Frequently asked questions
- Base64 represents binary data using 64 printable ASCII characters (A–Z, a–z, 0–9, + and /). It is used to embed binary data — like images or keys — in text-only formats such as JSON, email or data URLs.
- Paste your Base64 string and switch to Decode — it is converted back to the original text instantly in your browser. UTF-8 text, including accented characters and emoji, round-trips correctly.
- No. Base64 is encoding, not encryption — it provides no security. Anyone can decode it instantly, with no key. It only makes data text-safe; it does not hide it. Never use it to protect secrets — encrypt the data first, then Base64 the ciphertext if you need it text-safe.
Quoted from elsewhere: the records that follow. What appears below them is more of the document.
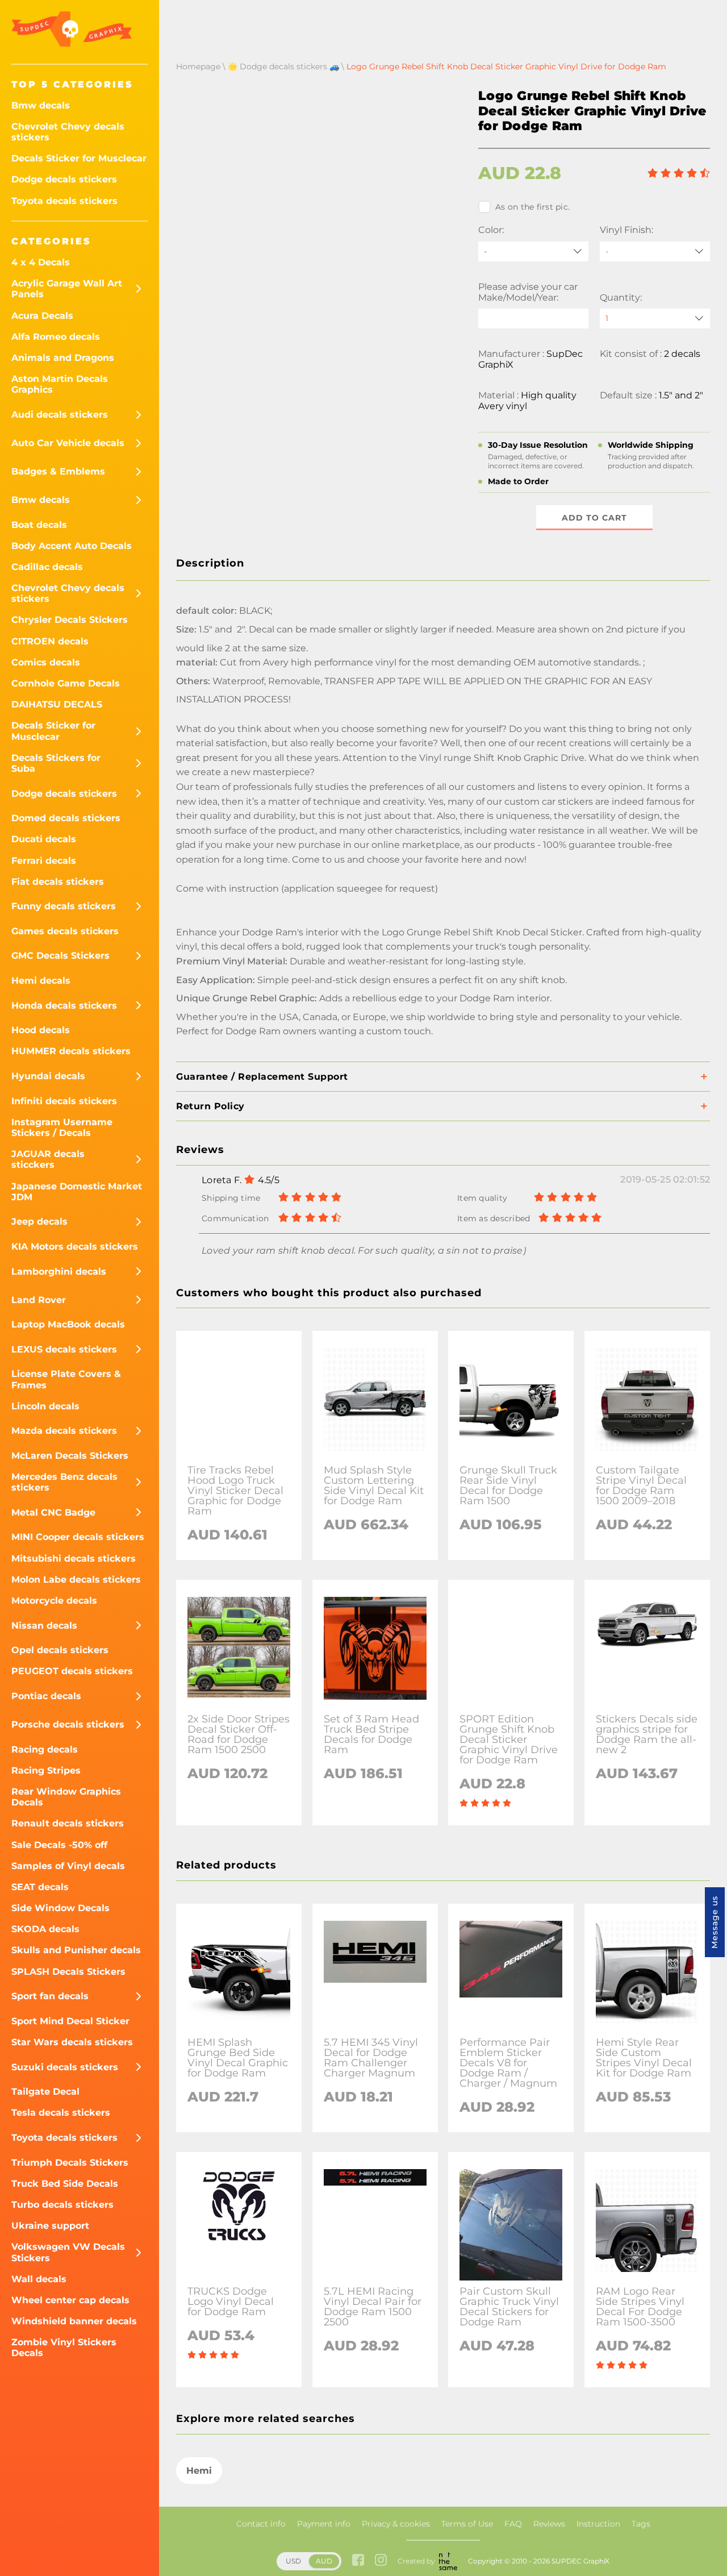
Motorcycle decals (54, 1600)
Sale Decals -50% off (59, 1845)
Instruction (598, 2524)
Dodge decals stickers (64, 179)
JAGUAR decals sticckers (48, 1159)
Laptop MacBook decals (68, 1324)
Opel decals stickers (59, 1650)
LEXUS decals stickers (64, 1349)
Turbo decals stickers (62, 2204)
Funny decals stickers (63, 906)
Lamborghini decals (58, 1271)
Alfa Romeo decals (55, 336)
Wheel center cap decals (70, 2300)
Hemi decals (40, 980)
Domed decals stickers (65, 818)
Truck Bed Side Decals (64, 2183)
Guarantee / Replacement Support (262, 1076)
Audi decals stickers (59, 414)
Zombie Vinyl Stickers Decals (63, 2347)
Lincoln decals (45, 1406)
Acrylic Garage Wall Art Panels (66, 288)
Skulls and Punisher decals (76, 1950)
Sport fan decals (50, 1996)
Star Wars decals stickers (72, 2042)
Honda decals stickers (64, 1005)
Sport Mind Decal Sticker (70, 2021)
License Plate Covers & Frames (66, 1379)
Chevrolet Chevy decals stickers (67, 132)
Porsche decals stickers (67, 1724)
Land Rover (38, 1300)
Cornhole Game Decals (65, 683)
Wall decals (38, 2279)
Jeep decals (39, 1221)
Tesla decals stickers (60, 2112)
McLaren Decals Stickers (69, 1455)
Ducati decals (43, 839)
- Because it encodes every 3 bytes (24 bits) as 4 ASCII characters (each carrying 6 bits of data), output is always about 33% larger than the input. That overhead is the price of being text-safe. It is why you embed small assets like icons as data URLs but stream large files as raw binary — and why Base64 is a transport format, not a storage-efficiency one.
- The = characters are padding. Base64 processes input in 3-byte groups; when the last group is short by one or two bytes, the encoder pads the output to a multiple of four characters with = so a decoder knows exactly how many real bytes the final group held. One = means the last group was 2 bytes, two = means it was 1 byte, and no = means it divided evenly.
- Standard Base64 uses + and /, which have special meaning in URLs and filenames. URL-safe Base64 (RFC 4648 §5) swaps them for - and _ and usually drops the = padding, so the value can travel in a query string, path or filename without being re-escaped. JSON Web Tokens use this variant. Feeding URL-safe text to a strict decoder is a common cause of decode failures; this tool accepts both the standard and URL-safe alphabets, so either pastes cleanly.
- Yes. Text is encoded as UTF-8 before Base64, so accented characters, emoji and other non-ASCII text round-trip correctly. (Naive btoa() alone throws on non-Latin1 characters; this tool encodes to UTF-8 bytes first, which is the correct approach.)
- No. Encoding and decoding happen entirely in your browser with the built-in btoa/atob primitives — your input is never uploaded, logged or stored. As a general habit, still treat production secrets carefully in any browser tool, but the data itself never leaves this tab.